The Prince: The benefits, such as there are seem to be limited to the people who own the technology and the people who farm on an industrialised scale.
2. Is GM food safe for us to eat?
The Prince: Only independent scientific research, over a long period, can provide the final answer.
3. Why are the final rules for approving GM foods so much less stringent than those for new medicines produced using the same technology?
The Prince: Before drugs are released on to the market they have to undergo the most rigorous testing…Surely it is equally important that [GM foods] will do us no harm.
4. How much do we really know about the environmental consequences of GM crops?
The Prince: Lab tests showing that pollen from GM maize in the United States caused damage to the caterpillars of Monarch butterflies provide the latest cause for concern.
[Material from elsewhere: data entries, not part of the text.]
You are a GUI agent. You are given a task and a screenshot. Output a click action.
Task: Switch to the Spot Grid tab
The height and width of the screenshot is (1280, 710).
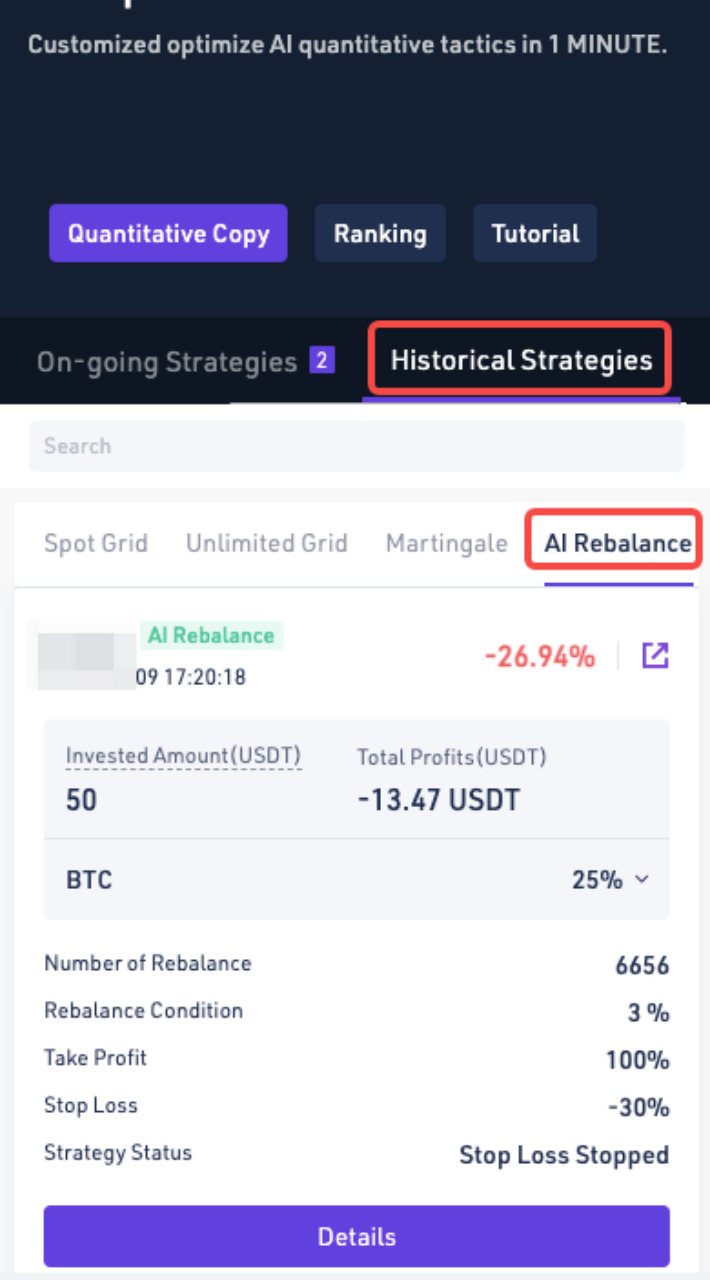(96, 544)
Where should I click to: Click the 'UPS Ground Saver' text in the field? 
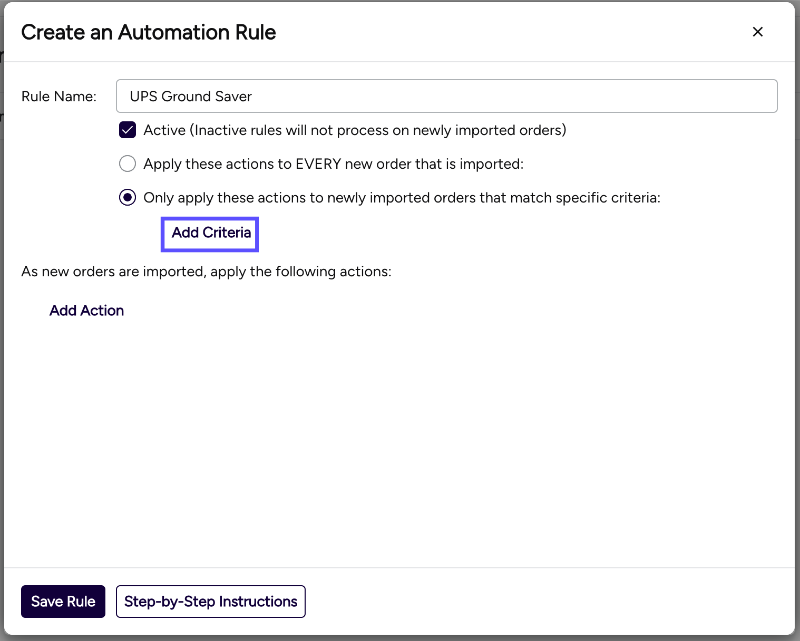coord(190,96)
More alarmingly, this GM maize is not under test.
5. Is it sensible to plant test crops without strict regulations in place?
The Prince: Such crops are being planted in this country now – under a voluntary code of practice. But English Nature has argued that enforceable regulations should be in place first.
6. How will consumers be able to exercise genuine choice?
The Prince: Labelling schemes clearly have a role to play, but if conventional and organic crops are contaminated by GM crops, people who wish to avoid GM food products will be denied choice.
7. If something goes wrong with a GM crop, who will be held responsible?
The Prince: It is important that we know precisely who is going to be legally liable to pay for any damage – whether it be to human health, the environment or both.
8. Are GM crops really the only way to feed the world’s growing population?
The Prince: This arguments sounds suspiciously like emotional blackmail to me.
9. What effect will GM crops have on the people of world’s poorest countries?
The Prince: Where people are starving, lack of food is rarely the underlying cause. The need is to create sustainable livelihoods for everyone. Will GM crops really help or will they make the problems worse?
10. What sort of world do we want to live in?
The Prince: Are we going to allow the industrialisation of Life itself, redesigning the natural world for the sake of convenience? Or should we be adopting a gentler, more considered approach, seeking always to work with the grain of nature?